The laundry maid used the ordinary flat irons for the ironing and there was all sorts of irons, polishing irons etc, and everything used to look absolutely immaculate, as if it had just been produced from the factory, she was so wonderful at the job. So that was another job that the third housemaid did. Usually on Wednesday or Thursday, along our landing was the housemaids’ sitting room. It was in there that the housemaids had to sit and mend all the linen of the establishment not her ladyship’s personal things because the lady's maid was responsible for that.

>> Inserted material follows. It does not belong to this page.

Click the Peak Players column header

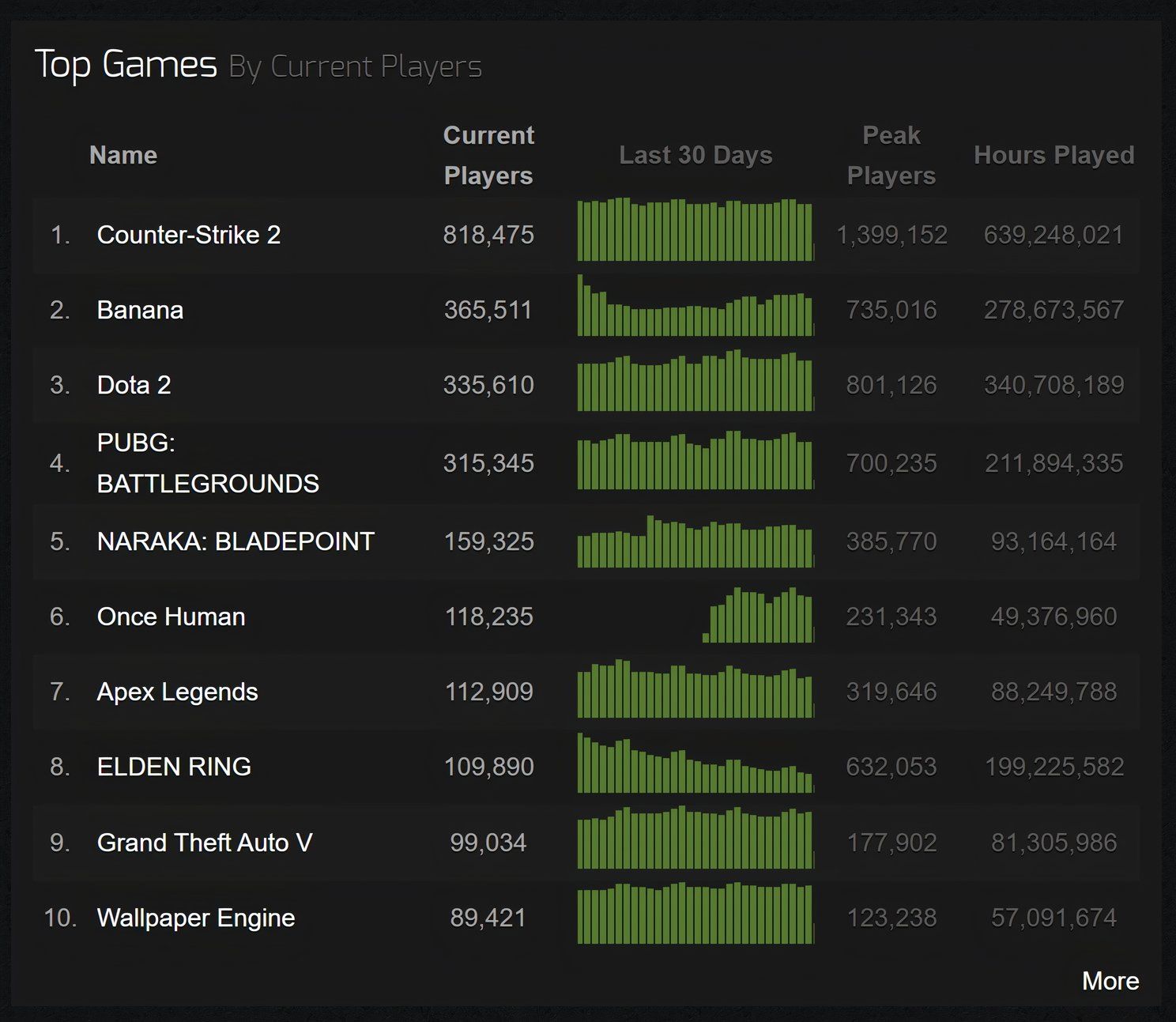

All Sir Walter’s clothing and all the linen of the household, some furnishings if they had come through the laundry, had to be repaired by the housemaids, and quite frankly we were almost invisible menders at one time. We were even sowing the hem that had come of a pure silk gent’s hanky. I wish I had the eyesight now, however, also all the lovely linen underwear and things that we used to have to darn and that was that part. Then it was all piled up and then the head housemaid, she put it away into the appropriate places ready for when it was required.

The Main Hall

The next thing was the wages. Now at the end of the month, at certain time of the morning on a certain day of the week, absolute precise, you had to put on a clean morning apron and cap and down you trotted to her ladyship’s sitting room. She would have the door slightly ajar because other people had already been in, the senior members and the top brass, she would seem to know you were there find she would say "Come in" and off you would go in and do your little curtsy, you would be very rude if you did not curtsy. She would say to you "how are you getting on?", and you would say "very well thank you m'lady", with another little bob. She would say "Have you written home to your mother lately?", and you would say "Yes m'lady", whether you had or not then she would say "I have had some very good reports of your work and you are settling in nicely, and Martha tells me that you are quite happy here. I hope it will continue to be like that for you and that you keep well and here is your wages".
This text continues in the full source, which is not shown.